Icelandic Bitcoin Miners Put on a Dry Diet

More Juice for New Bitcoin Miners in Iceland - Source: Pixabay
More Juice for New Bitcoin Miners in Iceland - Source: Pixabay

Power Shed — the existing Icelandic Bitcoin (BTC) miners are suffering. The new ones can end up without power, while the existing miners will have their ratio reduced.

Some time after the start of Bitcoin rush, on January 3, 2009, cryptocurrency enterprises began to relocate to Iceland where the cryptocurrencies can be mined using green energy. Large data centers contributed for approximately 1% of its GDP in 2016, with bitcoin mining operations accounting for 90% of that. The miners currently consume more power than all of Iceland’s homes combined, with Enigma’s electric expenses exceeding $1 million each month.

But, no matter how green the energy is, there is another problem – how to extract minerals without destroying the landscape. According to local experts quoted by The Wall Street Journal, meeting the demand for electricity requires the construction of additional dams and power plants, which might damage Iceland’s unique, delicate ecology.

In recent years, the bitcoin mining sector has risen significantly faster than it has elsewhere. According to the Icelandic Blockchain Foundation, 8% of all Bitcoins have been mined there. Mining entrepreneur Salter says he understands why Icelanders are opposing the damage that their unique nature can get for more electricity capacity.

Due to a lack of electricity in Iceland, the country’s national power provider Landsvirkjun has denided new Bitcoin miners. Landsvirkjun has not responded to new client requests to purchase electricity to mine cryptocurrencies.

Iceland, hot springs. Source: Unsplash

More Juice for New Bitcoin Miners in Iceland

Due to a variety of issues, Landsvirkjun, Iceland’s national power utility, has been obliged to decrease the amount of energy given to bitcoin miners in the southwest and certain businesses. “There could be very little excess energy in 2021 and 2022,” said Hordur Arnarson, CEO at Landsvirkjun. “Because of the climate issues we see a lot of very interesting segments that are growing rapidly, and several of them need electricity.” The hydropower reservoirs are likewise rather low in level. As a result, Landsvirkjun refused any new demand for power from mining businesses from December 7, 2021 on.

Iceland’s inexpensive and plentiful green power attracts bitcoin mining enterprises from around the globe. The country is undoubtedly rich in geothermal energy, and renewable energy accounts for slightly over 99% of Icelandic electrical production.

Hive Blockchain Technologies, Genesis Mining, and Bitfury Holding have built bitcoin mining operations in Iceland. During its initial coin offering (ICO), the Austrian business HydroMiner GmbH raised around $2.8 million to deploy mining equipment in Icelandic power stations.

Green Blockchains: Proof of Stake and Flattering Reporting

As the mining sector comes under growing criticism from environmentalists, Iceland is slamming the door to some miners. Some crypto projects, such as Ethereum (ETH), which is progressively implementing version 2.0, are forsaking proof of mining in favor of proof of stake in order to lower their blockchain’s energy usage and carbon imprint.

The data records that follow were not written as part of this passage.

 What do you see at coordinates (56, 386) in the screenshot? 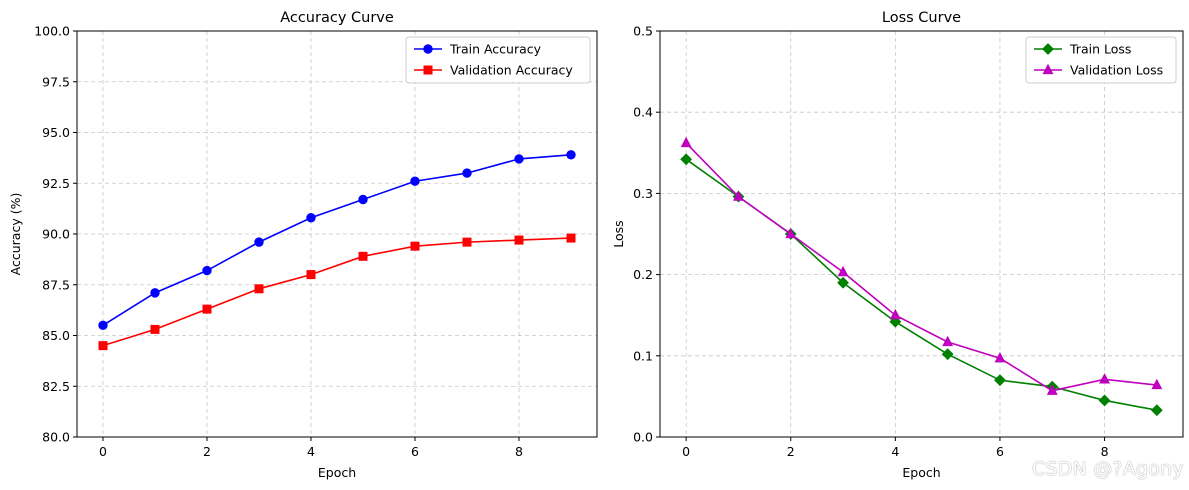
I see `acc-y-tick-label: 82.5` at bounding box center [56, 386].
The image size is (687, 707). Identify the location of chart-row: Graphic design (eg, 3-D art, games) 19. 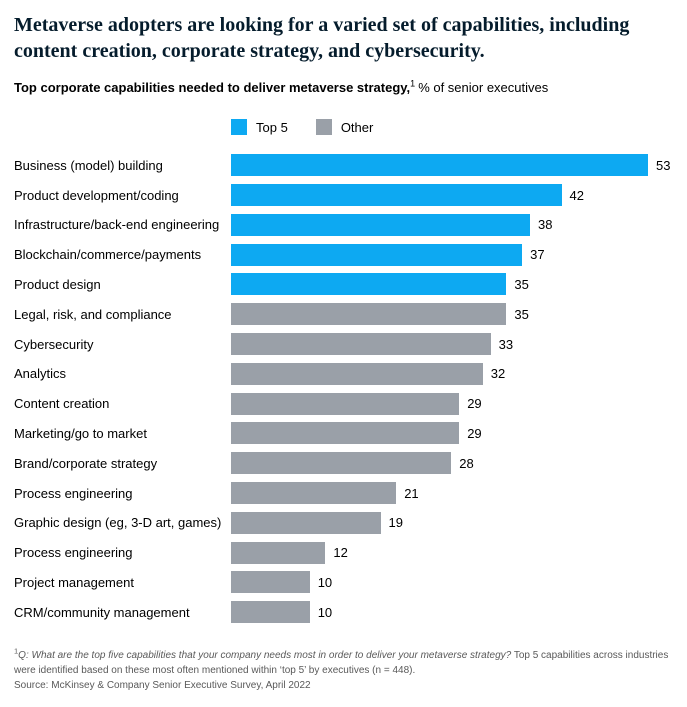
(344, 523).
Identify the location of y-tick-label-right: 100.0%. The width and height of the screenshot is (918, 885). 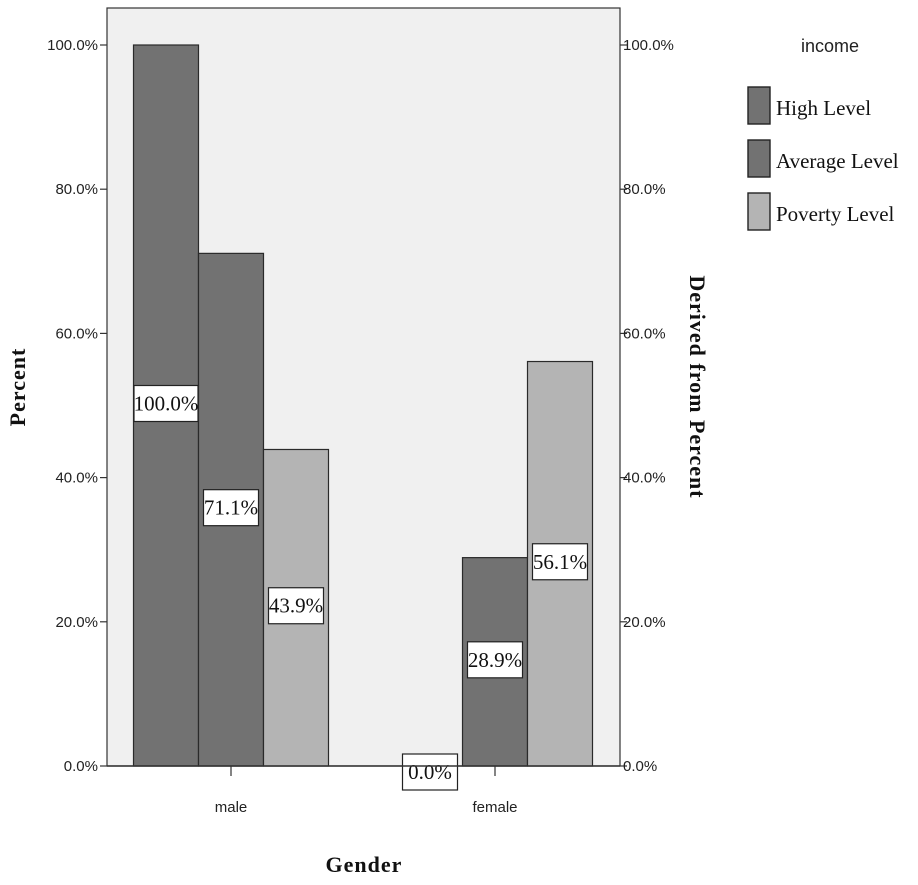
(648, 46).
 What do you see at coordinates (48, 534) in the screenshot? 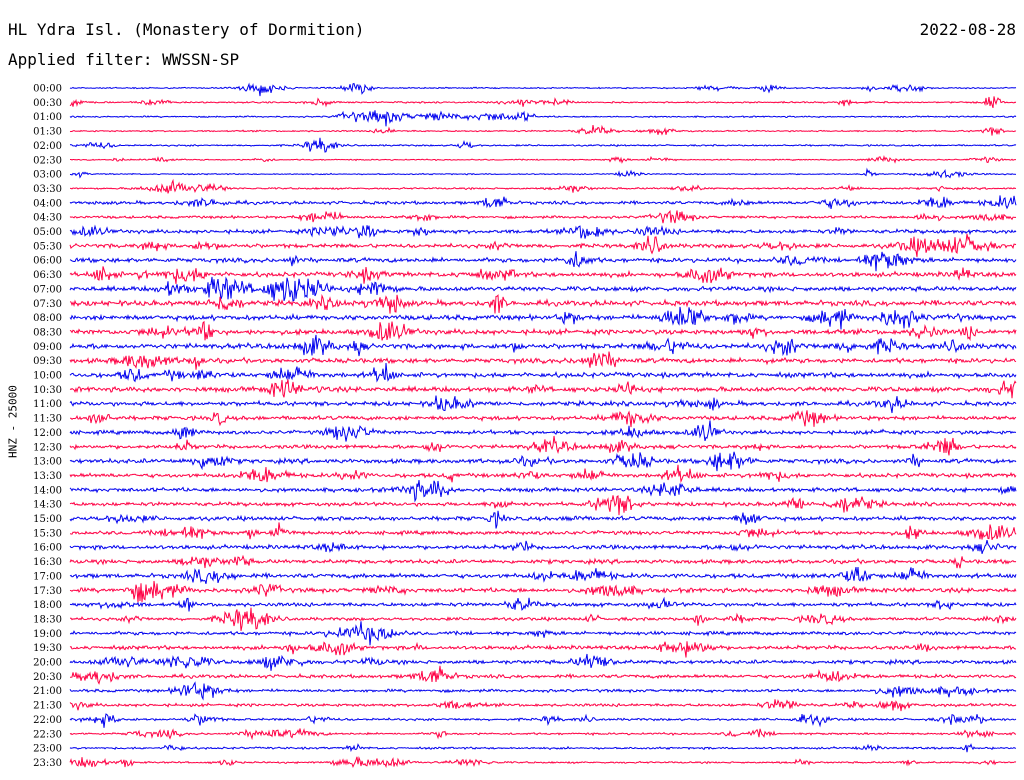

Others use transparency to show their willingness to become environmental advocates. Tezos (XTZ) just released a research suggesting a 70% increase in the energy efficiency of every transaction on its blockchain.

Solana (SOL) has also given data to back up its aim to become carbon neutral. A network transaction would thus take 24 times less energy than needed to fully charge a battery of an iPhone 13.

Each blockchain wants to show how green they are planning to become. Filecoin’s (FIL) energy consumption may even be seen online through a dashboard.

Statistics are used by cryptocurrency initiatives to improve their image. Even bitcoin, which is frequently named the most polluting cryptocurrency, has benefited from a greening inquiry.

Iceland saying no to new miners due to a lack of energy

Landsvirkjun, Iceland’s largest utility, has been obliged to curtail energy supply to power-hungry industrial clients such as aluminum makers and fish processing factories. Consumers with easy to cancel short-term contracts have also been subject to limitations. Data centers that mine digital currencies are among those affected, and the corporation has started refusing new bitcoin miners.

Unusually high power consumption has also contributed to the gap, according to Tinna Traustadottir, executive vice president of sales and customer service at Landsvirkjun. For decades, Iceland’s massive smelters have been a big user, but an increasing number of cryptocurrency miners, drawn by the island nation’s cheap electricity, are now playing a role as well.

Those news of Iceland’s issues with electricity shortages comes after Sweden and Norway, two other Nordic nations, made concerns about the rising energy requirements and increasing environmental impact of cryptocurrency mining.